Only those lines in the data below from the line containing "[Toggle Navigation] (281, 42)" through the line containing "< Go back to categories (277, 334)", both included, should be restated word for word.

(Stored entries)
○ ○ ○ ○

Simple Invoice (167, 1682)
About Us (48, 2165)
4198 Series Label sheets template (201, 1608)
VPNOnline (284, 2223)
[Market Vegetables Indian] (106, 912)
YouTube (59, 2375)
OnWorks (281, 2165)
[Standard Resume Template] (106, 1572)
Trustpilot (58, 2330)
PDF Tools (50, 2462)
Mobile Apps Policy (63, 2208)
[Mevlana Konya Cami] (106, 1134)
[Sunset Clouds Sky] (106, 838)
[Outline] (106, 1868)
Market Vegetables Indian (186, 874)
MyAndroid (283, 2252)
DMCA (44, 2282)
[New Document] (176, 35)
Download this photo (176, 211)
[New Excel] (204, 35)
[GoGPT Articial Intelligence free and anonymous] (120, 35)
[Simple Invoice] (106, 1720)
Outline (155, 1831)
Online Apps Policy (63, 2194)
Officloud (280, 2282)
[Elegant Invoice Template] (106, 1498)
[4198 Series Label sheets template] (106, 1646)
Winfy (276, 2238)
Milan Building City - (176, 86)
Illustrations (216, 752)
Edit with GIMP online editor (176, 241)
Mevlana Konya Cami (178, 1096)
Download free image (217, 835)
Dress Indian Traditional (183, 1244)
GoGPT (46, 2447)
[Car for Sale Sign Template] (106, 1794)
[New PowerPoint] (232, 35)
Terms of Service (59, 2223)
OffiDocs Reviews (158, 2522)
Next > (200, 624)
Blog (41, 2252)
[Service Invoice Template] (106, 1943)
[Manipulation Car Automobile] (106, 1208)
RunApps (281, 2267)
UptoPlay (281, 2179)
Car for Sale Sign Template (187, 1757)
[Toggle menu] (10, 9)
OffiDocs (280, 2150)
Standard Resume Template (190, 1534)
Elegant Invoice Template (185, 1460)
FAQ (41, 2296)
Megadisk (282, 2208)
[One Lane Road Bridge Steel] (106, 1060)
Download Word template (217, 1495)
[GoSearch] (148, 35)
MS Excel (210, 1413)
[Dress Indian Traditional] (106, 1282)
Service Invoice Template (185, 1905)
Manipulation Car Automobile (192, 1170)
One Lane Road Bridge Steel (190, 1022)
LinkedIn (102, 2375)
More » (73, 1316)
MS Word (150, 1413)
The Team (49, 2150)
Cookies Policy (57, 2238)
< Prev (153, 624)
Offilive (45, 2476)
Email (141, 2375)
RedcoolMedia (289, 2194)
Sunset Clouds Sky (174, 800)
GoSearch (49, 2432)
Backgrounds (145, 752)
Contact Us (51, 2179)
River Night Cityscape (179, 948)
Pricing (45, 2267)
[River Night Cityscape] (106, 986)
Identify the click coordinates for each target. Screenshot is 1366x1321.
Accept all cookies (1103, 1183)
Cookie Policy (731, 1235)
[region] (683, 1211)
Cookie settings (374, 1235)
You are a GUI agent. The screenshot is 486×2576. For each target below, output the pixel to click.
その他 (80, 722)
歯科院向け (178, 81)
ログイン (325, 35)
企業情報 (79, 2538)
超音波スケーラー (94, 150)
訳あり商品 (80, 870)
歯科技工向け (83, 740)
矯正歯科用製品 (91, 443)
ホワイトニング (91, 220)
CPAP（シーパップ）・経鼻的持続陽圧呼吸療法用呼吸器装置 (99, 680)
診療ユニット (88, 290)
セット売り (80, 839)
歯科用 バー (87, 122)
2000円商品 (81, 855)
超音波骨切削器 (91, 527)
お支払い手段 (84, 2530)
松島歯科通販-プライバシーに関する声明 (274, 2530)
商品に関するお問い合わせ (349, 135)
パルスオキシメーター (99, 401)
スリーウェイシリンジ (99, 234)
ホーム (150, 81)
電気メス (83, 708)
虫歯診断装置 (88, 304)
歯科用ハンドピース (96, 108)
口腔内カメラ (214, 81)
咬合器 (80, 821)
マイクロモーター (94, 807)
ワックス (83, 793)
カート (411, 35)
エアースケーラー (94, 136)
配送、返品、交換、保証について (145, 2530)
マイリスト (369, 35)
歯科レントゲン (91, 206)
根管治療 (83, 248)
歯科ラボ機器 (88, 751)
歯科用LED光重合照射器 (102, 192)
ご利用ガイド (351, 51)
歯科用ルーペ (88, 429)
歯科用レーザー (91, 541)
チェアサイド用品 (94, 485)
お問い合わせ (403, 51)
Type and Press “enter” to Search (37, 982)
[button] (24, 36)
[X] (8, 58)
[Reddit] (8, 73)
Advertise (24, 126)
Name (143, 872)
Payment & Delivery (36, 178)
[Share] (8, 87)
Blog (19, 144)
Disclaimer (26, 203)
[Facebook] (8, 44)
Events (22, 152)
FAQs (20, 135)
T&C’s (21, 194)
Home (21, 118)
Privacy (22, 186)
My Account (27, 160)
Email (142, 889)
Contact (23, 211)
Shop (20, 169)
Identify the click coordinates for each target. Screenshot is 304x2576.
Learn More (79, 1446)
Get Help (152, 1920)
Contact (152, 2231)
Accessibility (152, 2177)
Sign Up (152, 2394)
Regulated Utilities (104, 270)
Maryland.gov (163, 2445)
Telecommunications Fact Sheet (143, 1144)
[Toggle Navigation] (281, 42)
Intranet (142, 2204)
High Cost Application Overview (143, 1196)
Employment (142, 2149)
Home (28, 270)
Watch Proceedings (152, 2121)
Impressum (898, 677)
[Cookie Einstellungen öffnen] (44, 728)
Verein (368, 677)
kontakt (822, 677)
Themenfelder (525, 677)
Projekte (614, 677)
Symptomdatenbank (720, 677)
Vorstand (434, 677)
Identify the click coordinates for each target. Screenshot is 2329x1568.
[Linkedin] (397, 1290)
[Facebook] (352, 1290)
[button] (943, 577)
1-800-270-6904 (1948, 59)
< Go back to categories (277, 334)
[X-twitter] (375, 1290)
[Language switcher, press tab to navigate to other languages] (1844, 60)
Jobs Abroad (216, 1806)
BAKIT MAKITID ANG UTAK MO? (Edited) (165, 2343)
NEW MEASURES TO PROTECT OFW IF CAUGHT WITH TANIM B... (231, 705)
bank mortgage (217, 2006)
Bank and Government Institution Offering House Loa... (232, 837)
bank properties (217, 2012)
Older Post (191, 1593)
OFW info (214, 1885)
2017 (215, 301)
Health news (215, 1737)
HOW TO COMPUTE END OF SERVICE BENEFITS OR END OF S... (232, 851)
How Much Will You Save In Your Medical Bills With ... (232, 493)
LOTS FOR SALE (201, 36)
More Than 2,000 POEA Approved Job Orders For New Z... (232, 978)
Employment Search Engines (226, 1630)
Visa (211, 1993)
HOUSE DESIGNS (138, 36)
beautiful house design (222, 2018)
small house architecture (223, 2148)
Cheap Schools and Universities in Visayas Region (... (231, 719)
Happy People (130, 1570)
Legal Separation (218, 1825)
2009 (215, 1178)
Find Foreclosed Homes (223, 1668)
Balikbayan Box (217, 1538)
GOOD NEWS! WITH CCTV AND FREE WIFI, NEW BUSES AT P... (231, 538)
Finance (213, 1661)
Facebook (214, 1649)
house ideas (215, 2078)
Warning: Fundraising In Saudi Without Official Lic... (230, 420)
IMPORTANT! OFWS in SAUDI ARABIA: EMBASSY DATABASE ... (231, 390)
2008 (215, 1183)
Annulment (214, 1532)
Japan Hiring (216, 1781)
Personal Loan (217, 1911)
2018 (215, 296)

○ ○ ○ ○

**Exercise solution:**
[Toggle Navigation] (281, 42)
Intranet (142, 2204)
High Cost Application Overview (143, 1196)
Employment (142, 2149)
Home (28, 270)
Watch Proceedings (152, 2121)
Impressum (898, 677)
[Cookie Einstellungen öffnen] (44, 728)
Verein (368, 677)
kontakt (822, 677)
Themenfelder (525, 677)
Projekte (614, 677)
Symptomdatenbank (720, 677)
Vorstand (434, 677)
Identify the click coordinates for each target. Screenshot is 2329x1568.
[Linkedin] (397, 1290)
[Facebook] (352, 1290)
[button] (943, 577)
1-800-270-6904 (1948, 59)
< Go back to categories (277, 334)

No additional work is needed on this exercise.